Tyson Middle School seventh-grade EAST students Miranda Keen, Evelyn Campuzano and Gabe Bentley came up with the concept for the story walk while brainstorming ideas to tackle the problems of childhood obesity and low reading rates, they said.
"We decided to kill two birds with one stone and use the story walk to get people outside and walking around and upping their reading level," Miranda said.
The more advanced technology becomes, the more time people spend indoors, Gabe said. He noted he has spent a lot of time in his room watching YouTube videos. Working on the project has made him more aware of the issue and led him to encourage others to spend more time outside as well.
"To be honest, there's nothing more beautiful than the outside world," he said.
The students began researching the project in August, before presenting their idea to the city and university to seek funding, said Brittany Berry, EAST facilitator at Tyson Middle School.
The story walk includes 16 signposts spread about 40 feet apart. Each wooden sign holds a spread of two pages from a book, Berry said. Books will be changed out monthly and will cater to children in kindergarten through third grade, she said.
About 40 EAST students were involved in the project, Berry said. Students from Springdale High School will help maintain the signs, and students from Southwest Junior High are helping create spreads to be rotated, she said.
Berry said the project taught her students time management, organization, communications skills, reading and writing, as well as, how to teach others, prepare a budget, make professional presentations and bring in professional partners.
EAST is a class in which students use a variety of technologies to solve a problem in their community, Berry said. Seeing their projects come to life in the community is transformational as they build real-world skills, she said.
Parks Superintendent Zack Walls said the city was excited to partner with the EAST program for the project. It will be the first of its kind in this part of the state, he said.
The Parks Department already had many of the materials for the story walk, and the whole project cost under $2,000, including labor, he said.
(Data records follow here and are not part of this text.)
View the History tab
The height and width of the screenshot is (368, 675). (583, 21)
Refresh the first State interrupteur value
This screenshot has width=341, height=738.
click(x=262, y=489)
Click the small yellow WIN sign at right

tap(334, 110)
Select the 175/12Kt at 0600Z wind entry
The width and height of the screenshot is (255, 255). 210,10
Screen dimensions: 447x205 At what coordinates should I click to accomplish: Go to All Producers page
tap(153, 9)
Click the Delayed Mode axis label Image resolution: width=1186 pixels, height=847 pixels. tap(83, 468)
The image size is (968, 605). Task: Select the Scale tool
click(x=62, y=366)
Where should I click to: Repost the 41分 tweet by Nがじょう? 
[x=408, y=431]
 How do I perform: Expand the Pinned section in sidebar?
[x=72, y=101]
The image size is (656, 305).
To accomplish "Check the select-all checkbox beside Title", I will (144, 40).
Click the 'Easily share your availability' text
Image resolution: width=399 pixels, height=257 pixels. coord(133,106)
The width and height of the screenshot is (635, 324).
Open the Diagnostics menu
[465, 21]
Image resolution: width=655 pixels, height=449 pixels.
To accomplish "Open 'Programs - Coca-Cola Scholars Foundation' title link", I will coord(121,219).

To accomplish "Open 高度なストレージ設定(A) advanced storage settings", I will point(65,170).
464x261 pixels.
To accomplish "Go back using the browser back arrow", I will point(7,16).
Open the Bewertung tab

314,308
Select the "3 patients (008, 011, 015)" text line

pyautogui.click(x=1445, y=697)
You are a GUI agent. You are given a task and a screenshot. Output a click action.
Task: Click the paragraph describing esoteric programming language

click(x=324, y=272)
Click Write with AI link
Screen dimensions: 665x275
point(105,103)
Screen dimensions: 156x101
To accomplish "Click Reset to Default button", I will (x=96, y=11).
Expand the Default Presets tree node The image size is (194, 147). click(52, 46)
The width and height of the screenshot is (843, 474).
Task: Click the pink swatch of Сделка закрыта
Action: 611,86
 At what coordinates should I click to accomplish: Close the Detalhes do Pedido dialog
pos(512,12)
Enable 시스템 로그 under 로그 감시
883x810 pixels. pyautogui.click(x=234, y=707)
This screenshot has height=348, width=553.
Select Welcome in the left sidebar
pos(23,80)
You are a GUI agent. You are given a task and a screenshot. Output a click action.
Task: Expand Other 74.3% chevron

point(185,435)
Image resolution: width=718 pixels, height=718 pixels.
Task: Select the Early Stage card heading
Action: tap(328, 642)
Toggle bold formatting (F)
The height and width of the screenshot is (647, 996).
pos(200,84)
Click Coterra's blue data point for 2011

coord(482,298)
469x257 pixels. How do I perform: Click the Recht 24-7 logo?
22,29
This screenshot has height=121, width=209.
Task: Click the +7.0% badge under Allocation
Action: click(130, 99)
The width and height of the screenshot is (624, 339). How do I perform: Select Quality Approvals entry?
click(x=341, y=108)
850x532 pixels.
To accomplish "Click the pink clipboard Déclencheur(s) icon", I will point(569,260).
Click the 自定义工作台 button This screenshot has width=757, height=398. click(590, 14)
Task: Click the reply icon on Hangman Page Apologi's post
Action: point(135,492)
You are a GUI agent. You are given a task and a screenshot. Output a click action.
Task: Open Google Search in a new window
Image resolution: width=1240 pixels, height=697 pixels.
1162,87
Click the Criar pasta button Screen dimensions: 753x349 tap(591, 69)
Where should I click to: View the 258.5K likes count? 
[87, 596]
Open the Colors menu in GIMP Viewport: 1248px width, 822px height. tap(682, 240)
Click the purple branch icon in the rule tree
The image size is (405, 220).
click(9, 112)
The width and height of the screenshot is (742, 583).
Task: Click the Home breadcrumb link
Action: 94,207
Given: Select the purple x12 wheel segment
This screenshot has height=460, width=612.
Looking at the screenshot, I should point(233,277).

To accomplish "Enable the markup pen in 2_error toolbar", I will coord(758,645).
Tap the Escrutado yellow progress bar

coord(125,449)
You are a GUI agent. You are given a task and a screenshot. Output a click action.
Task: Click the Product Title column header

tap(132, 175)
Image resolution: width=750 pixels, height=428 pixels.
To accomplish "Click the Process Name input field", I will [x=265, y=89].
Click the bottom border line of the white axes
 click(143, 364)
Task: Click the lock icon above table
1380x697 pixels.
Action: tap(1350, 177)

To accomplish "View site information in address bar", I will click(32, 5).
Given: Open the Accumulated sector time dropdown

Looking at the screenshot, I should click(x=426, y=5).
"Anytime we can partner with the school system to improve the park and create a new opportunity, it helps us as well as the community," Walls said.
UAMS is always looking for ways to collaborate and keep the community physically active and to create a better state of health, said Katie McCraney, UAMS project manager.
"The story walk is a great opportunity to get the community engaged at all ages while promoting physical activity," she said.